This is a good a time as any for me to come back to the real world and venture into town. I have things to do. Strawberries and bread to buy. I pass between two houses on the edge of the forest to get onto main street.
I do my mundane tasks. The strawberries blood dripping under my nails as I grip too tightly. I get the bread. The people here are nice. Quiet. Bloodthirsty. I felt like maybe I was lusting for blood too under the surface since I got here.

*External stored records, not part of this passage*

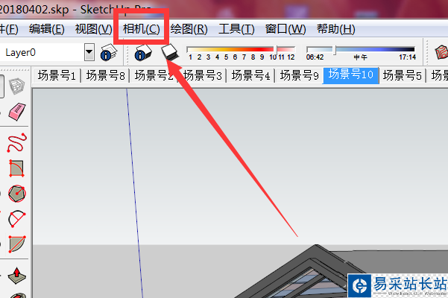
Task: Open the 视图(V) menu
Action: point(94,29)
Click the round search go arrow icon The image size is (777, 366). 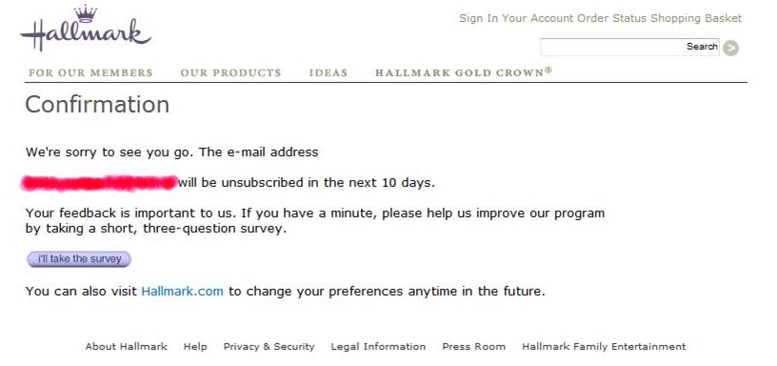[x=730, y=48]
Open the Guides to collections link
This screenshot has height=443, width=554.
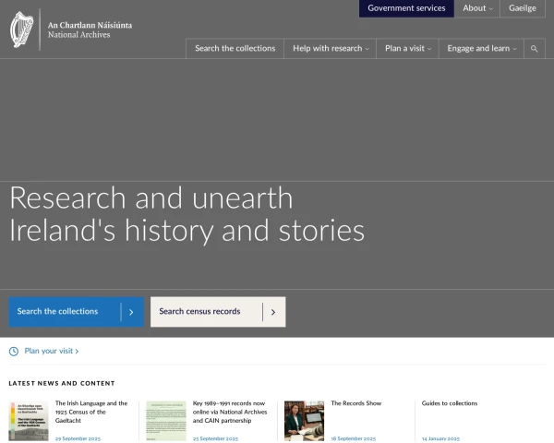coord(450,403)
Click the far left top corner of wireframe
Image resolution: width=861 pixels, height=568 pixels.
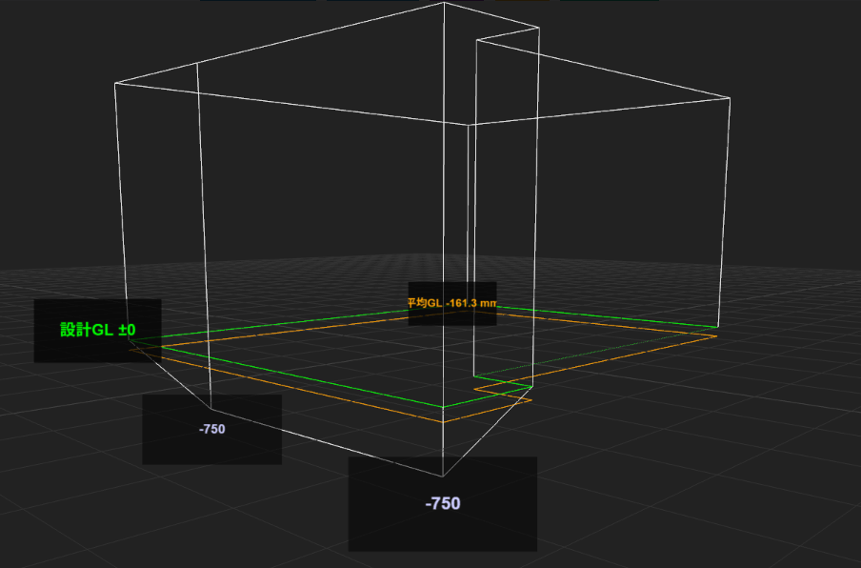115,84
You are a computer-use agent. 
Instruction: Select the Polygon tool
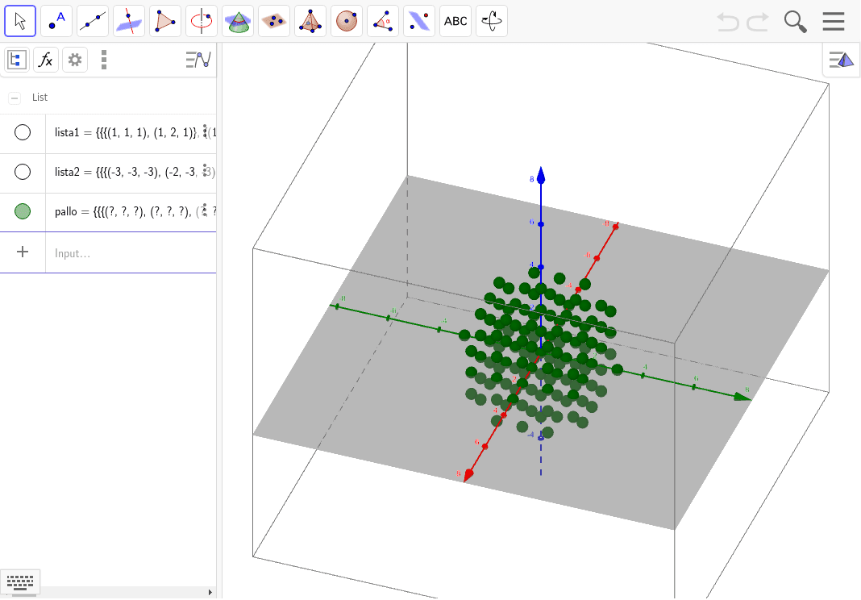tap(164, 21)
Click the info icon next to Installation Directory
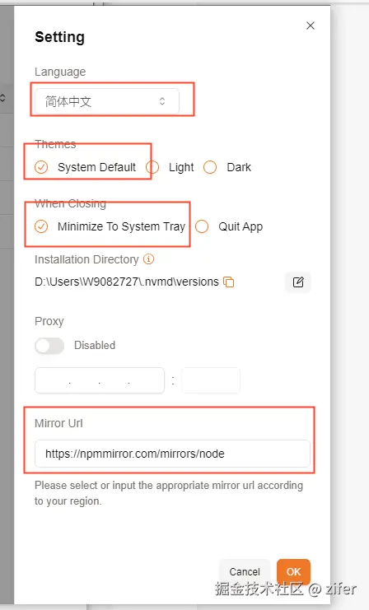Viewport: 369px width, 610px height. [149, 259]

Now is the part of my trip, where I slip through alleyways and behind trees to avoid Gaston. The man who has been convinced since I arrived in this town, that we would be wed one day.
Except, today I do not see him…yet.
A giant distressed red wagon rides into town. Sending grime and horse feces like lace across the rims of women's dresses. Including my own. It’s Gaston, and his pack of hunters. The town is so convinced of the Beasts existence that the church orders these crusades, and offers a heavy bounty in return. These men are revered in town. Akin to knights.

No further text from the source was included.